:: Source records ::
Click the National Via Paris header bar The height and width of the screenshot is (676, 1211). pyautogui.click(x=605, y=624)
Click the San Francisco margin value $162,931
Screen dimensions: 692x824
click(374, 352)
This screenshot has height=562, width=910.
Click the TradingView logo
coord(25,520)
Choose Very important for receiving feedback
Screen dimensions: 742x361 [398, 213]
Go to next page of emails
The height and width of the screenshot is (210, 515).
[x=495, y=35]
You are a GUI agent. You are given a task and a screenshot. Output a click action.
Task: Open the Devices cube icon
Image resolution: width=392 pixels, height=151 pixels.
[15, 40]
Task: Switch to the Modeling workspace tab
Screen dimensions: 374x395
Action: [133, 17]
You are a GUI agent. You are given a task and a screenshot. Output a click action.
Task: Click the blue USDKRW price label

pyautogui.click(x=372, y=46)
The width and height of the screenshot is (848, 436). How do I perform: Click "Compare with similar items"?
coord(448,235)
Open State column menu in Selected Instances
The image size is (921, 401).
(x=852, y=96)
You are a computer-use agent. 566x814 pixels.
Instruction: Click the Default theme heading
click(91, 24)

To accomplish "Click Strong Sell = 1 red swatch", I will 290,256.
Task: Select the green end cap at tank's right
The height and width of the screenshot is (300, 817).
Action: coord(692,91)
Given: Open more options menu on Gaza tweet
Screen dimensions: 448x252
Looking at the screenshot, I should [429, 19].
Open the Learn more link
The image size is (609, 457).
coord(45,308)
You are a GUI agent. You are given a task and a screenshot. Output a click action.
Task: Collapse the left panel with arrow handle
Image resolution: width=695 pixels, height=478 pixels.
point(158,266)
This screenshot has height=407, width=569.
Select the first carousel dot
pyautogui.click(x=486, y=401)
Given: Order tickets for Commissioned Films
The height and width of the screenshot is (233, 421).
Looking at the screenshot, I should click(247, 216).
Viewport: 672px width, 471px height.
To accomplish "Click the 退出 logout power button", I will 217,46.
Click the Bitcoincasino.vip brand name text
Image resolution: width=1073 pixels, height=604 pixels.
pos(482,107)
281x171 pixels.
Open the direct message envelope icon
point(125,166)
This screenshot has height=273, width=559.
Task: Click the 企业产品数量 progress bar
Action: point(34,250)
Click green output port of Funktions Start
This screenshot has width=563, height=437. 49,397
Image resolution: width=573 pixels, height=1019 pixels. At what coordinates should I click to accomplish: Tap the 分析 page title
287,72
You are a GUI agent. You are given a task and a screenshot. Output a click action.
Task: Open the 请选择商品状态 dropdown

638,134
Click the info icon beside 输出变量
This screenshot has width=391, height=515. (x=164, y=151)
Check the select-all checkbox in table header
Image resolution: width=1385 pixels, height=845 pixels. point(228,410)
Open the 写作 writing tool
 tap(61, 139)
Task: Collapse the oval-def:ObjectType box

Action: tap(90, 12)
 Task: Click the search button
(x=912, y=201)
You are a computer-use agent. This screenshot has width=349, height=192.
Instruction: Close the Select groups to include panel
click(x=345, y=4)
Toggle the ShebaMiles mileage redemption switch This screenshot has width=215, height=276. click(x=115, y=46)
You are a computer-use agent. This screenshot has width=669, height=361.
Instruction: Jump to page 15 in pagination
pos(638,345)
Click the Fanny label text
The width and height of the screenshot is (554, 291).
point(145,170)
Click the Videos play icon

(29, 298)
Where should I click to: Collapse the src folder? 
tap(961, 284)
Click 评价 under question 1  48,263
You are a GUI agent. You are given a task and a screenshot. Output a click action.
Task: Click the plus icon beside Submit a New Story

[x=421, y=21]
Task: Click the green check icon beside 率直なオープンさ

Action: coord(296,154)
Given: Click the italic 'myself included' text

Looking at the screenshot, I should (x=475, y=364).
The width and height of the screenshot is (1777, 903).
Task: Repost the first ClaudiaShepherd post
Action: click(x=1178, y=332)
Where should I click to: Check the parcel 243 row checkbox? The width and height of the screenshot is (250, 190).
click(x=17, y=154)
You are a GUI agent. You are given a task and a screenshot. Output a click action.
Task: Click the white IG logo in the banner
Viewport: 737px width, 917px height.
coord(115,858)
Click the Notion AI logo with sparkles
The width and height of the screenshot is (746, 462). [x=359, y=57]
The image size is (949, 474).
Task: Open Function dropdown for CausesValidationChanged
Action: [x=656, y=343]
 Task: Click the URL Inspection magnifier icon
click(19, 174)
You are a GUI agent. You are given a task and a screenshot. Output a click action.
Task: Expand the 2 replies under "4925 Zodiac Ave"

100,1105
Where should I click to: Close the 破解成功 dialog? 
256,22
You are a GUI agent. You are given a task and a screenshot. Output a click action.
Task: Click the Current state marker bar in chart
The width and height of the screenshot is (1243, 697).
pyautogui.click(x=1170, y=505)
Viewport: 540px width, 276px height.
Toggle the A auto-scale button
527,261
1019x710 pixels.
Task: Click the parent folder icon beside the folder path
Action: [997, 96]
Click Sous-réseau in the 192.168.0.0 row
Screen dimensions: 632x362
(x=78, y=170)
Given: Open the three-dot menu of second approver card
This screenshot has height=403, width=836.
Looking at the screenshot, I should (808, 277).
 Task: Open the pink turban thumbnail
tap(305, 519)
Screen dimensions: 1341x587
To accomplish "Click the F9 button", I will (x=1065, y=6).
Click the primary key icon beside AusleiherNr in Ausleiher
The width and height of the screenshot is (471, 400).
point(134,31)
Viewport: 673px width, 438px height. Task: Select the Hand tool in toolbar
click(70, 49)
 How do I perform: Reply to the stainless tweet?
:::
Return each line of the data where the word "menu" appears.

Open State column menu in Selected Instances
Given: Open more options menu on Gaza tweet
Given: Open the three-dot menu of second approver card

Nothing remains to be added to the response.